= Heroes for Wargames =

1986 book about fantasy miniatures

Heroes for Wargames is a book about metal fantasy miniatures published by Paper Tiger Books in 1986.

==Contents==
Heroes for Wargames, subtitled "Painting & Collecting Miniature Figures for Role Playing Games", is a 128-page large-format paperback about painting and collecting miniature fantasy figures, featuring many illustrations of painted and unpainted Citadel Miniatures. The book was written by Stewart Parkinson, with contributions by noted artists Kevin Adams and John Blanche. Contents include:
- an introduction to fantasy role-playing
- collecting and displaying painted miniatures
- a step-by-step guide to painting miniatures
- building dioramas

==Reception==
In the May 1987 edition of White Dwarf (Issue #89), Mike Brunton stated that "This may not be the ultimate book on figure painting, but it'll do until the ultimate book turns up. Heroes For Wargames is probably ideal as a way of interesting someone in figures."

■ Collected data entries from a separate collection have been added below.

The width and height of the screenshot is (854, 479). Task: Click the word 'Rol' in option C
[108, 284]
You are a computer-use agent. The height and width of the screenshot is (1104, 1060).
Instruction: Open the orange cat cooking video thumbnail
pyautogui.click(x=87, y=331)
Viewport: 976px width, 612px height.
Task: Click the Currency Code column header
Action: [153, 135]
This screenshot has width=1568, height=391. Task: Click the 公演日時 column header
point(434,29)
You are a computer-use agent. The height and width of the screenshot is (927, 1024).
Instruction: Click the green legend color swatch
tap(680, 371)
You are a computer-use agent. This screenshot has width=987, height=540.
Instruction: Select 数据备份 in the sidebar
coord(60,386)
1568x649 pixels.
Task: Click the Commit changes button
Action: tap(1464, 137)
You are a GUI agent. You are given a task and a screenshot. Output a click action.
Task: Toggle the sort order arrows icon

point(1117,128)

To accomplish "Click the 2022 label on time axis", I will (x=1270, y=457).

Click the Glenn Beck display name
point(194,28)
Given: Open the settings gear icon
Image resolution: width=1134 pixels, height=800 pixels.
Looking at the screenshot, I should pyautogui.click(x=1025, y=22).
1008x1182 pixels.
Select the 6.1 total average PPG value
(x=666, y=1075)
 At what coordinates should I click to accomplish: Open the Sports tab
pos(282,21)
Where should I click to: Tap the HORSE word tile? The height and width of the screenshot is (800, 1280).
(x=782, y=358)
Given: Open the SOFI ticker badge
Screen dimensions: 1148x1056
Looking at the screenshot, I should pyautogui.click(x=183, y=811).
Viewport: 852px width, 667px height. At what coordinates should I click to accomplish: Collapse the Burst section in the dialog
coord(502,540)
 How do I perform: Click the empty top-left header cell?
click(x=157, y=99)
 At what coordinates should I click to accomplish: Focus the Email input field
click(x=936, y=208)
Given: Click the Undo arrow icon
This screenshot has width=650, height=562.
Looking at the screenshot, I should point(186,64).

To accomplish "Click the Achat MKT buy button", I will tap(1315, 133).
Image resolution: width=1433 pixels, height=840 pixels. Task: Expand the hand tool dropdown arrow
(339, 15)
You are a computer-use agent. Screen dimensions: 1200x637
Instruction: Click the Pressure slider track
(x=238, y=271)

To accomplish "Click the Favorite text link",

In the June 1987 edition of Dragon (Issue #122), John Bunnell thought this book suffered from a number of limitations. He found the early chapters seemed to be written for someone new to the hobby, but later chapters seemed to imply the reader was an enthusiast. Bunnell, an American, found "a distinctly English sense of punctuation that sounds awkward to American ears." Bunnell also criticized the book's lack of organization, noting that illustrations were often several pages away from the accompanying text. Despites its flaws, he concluded that, "This should not imply that Heroes for Wargames isn’t useful on its own terms. Readers new to the world of miniatures may learn more than they want or need to know, and experienced artists may find some of Parkinson’s comments painfully obvious. But, while the book may be most valuable to gamers who want to refine self-taught painting skills, nearly any figure fancier should find something of interest within its pages."